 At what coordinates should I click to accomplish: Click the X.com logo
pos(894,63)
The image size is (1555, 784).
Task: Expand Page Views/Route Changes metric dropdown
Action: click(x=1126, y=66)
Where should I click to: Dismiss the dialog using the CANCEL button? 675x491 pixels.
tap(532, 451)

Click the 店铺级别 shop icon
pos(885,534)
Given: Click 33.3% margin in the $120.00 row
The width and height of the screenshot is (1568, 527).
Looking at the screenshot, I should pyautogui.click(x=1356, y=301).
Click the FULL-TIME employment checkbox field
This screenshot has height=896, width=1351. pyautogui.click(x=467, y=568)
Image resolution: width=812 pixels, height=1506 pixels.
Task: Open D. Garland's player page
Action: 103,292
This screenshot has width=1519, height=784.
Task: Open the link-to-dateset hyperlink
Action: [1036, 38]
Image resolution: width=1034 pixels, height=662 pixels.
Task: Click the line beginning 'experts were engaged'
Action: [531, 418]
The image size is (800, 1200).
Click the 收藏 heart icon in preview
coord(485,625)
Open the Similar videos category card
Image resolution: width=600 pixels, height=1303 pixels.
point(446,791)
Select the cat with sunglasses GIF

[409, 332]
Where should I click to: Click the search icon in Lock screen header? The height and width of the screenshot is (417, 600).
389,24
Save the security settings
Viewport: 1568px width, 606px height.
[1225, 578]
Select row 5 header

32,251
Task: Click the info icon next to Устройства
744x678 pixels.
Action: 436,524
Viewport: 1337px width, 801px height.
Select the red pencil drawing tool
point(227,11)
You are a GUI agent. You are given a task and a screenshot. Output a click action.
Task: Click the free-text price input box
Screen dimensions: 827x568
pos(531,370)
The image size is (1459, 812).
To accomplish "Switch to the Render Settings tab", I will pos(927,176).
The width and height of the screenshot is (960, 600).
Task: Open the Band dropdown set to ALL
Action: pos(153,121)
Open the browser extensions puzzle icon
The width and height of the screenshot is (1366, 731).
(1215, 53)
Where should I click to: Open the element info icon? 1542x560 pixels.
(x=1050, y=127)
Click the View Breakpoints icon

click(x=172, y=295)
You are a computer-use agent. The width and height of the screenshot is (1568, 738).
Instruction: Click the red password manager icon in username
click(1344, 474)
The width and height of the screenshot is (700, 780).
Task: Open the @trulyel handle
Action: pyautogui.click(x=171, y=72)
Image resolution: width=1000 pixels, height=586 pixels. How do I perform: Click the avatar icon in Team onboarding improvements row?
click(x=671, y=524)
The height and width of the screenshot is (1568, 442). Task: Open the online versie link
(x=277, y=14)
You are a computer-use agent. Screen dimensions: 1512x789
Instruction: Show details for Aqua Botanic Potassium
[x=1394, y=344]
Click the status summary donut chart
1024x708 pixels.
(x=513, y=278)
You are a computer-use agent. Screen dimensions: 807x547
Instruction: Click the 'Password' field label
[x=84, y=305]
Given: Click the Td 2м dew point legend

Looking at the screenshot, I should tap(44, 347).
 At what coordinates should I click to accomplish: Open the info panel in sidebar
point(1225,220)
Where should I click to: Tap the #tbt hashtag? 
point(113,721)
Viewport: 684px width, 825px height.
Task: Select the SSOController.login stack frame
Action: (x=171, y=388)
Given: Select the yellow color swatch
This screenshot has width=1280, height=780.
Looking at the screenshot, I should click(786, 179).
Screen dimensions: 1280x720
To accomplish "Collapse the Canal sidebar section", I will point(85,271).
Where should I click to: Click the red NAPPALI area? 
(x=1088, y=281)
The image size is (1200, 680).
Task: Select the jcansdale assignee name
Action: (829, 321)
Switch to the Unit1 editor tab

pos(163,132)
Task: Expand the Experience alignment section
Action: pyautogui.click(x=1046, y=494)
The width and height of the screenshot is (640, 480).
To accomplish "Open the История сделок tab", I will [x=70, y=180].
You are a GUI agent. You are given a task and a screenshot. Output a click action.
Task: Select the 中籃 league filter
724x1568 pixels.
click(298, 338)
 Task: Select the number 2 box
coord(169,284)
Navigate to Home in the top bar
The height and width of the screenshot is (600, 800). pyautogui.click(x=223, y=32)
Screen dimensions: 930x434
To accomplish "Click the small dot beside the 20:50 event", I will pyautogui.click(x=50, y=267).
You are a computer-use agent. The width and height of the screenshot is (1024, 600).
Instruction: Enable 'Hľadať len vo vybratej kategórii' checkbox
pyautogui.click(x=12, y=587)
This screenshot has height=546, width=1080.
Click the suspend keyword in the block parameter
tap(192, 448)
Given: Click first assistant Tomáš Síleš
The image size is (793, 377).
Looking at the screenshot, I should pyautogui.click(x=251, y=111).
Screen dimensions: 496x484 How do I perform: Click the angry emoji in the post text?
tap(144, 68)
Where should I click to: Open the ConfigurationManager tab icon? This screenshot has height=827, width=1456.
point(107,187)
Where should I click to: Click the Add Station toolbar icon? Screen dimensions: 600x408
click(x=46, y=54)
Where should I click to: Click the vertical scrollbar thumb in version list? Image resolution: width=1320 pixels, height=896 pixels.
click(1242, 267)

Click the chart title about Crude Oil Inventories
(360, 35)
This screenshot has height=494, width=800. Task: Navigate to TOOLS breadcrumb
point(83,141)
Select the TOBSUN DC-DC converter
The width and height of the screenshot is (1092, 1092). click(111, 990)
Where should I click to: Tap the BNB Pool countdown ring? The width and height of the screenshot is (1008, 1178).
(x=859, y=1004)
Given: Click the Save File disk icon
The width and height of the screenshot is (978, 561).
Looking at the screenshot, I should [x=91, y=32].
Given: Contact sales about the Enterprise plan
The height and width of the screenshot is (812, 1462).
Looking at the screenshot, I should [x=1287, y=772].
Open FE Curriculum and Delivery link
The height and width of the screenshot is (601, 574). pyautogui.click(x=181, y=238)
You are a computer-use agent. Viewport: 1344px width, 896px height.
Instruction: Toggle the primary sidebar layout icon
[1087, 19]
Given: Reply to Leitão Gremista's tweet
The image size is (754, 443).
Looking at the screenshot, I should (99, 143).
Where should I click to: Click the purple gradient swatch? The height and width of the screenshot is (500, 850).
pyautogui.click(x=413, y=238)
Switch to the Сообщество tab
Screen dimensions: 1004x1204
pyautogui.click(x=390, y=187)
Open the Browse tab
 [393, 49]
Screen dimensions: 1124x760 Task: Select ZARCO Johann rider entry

**Exercise prompt**: Return the lines from the one containing "Given: Click the Save File disk icon" through the last line of the records. Include both ends and nothing else.

**Problem solution**:
Given: Click the Save File disk icon
The width and height of the screenshot is (978, 561).
Looking at the screenshot, I should [x=91, y=32].
Given: Contact sales about the Enterprise plan
The height and width of the screenshot is (812, 1462).
Looking at the screenshot, I should [x=1287, y=772].
Open FE Curriculum and Delivery link
The height and width of the screenshot is (601, 574). pyautogui.click(x=181, y=238)
You are a computer-use agent. Viewport: 1344px width, 896px height.
Instruction: Toggle the primary sidebar layout icon
[1087, 19]
Given: Reply to Leitão Gremista's tweet
The image size is (754, 443).
Looking at the screenshot, I should (99, 143).
Where should I click to: Click the purple gradient swatch? The height and width of the screenshot is (500, 850).
pyautogui.click(x=413, y=238)
Switch to the Сообщество tab
Screen dimensions: 1004x1204
pyautogui.click(x=390, y=187)
Open the Browse tab
 [393, 49]
Screen dimensions: 1124x760 Task: Select ZARCO Johann rider entry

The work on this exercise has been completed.